Arun Jayaram - Senior Equity Research Analyst
Bill, where do you see kind of transport cost today on some of that new capacity? Any color on that?
R. Jason Kurtz - VP of Marketing & Transportation
This is Jason. So what we're seeing in the market right now when we look at the new transport and what you can buy release capacity for, it's probably somewhere in that $0.20 to $0.40 range coming out of Southwest Appalachia, given the spread between the Gulf Coast and Dominion indexes right now.
Arun Jayaram - Senior Equity Research Analyst
Great. And my follow up, Clay, I was wondering if you could elaborate on the redrills and the optimized completions in the Fayetteville? What are the PVIs looking like on some of those projects? And is this changing the way you're thinking about how the Fayetteville could compete in the lower price environment?
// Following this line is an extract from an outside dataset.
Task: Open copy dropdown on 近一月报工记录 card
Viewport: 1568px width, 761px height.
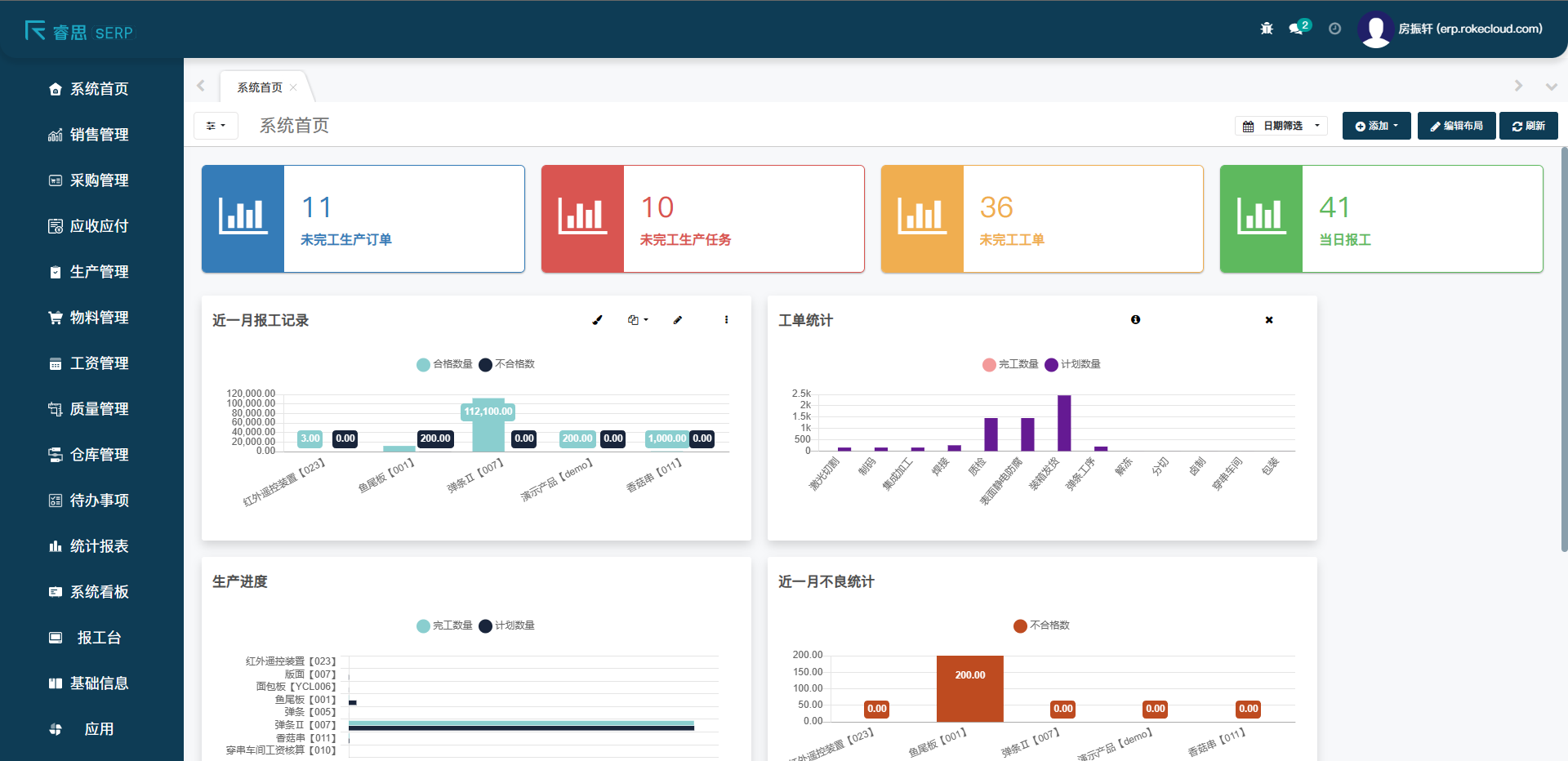Action: pos(637,320)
Clayton A. Carrell - Executive VP & COO
Sure, Arun. We're really encouraged with the early performance of these wells. We're doing tighter distance between our perf clusters and a smaller stage spacing in the current generation completion designs that we're using. And we think that, that is definitely having a benefit on the performance. And then the precision of staying in the lateral landing zone throughout the lateral with our current drill wells versus the earlier generation wells in the Fayetteville, we think is also improving the performance of those wells. When I think about the PVIs, when we incorporate the benefit of our vertical integration assets, we're right at the 1.3 and in some cases, a little higher than that, PVIs. And we're going to keep watching the early performance. We're really encouraged. Our PVIs in Appalachia are better than that, which has been our conversation that we really like returns in the Fayetteville, but they don't compete as favorably with our Appalachia assets. So it's early, we're going to keep watching the performance. We're going to keep working on subsurface enhancements and things that we could do differently that could keep improving those, so we're kind of in a watch-and-see mode right now.
William J. Way - President, CEO & Director
And I would say, we're in the early stages of that, but looking at the asset more holistically what I do -- even the commercial work we did last year, as long as we have every asset we have, we're going to continue to optimize it, whether it's through a drill bit, through changes in the way we operate or in terms of even transportation commercial arrangements. And then as we move further into the future, wherever that value can be best realized, we'll do that.
Operator
Our next question comes from the line of Bob Morris with Citi.
Robert S Morris - MD and Senior U.S. Oil and Gas Exploration and Production Analyst
I know you touched on the concept of return of capital to shareholders. But with -- it looks like better efficiency on the Southwest Marcellus wells and some outperformance versus your type curves, a little bit better cash flow in the quarter, you've always stated that you would spend within cash flow. So apart from thinking about proceeds from the sale of the Fayetteville, as you go forward here and now with the restriction on share repurchases lifted under the new credit facility, with that incremental cash flow that you might realize here from all those factors, how do you think about spending more or drilling a little bit more on that front versus buying back stock? And again, apart from the Fayetteville sale from this point.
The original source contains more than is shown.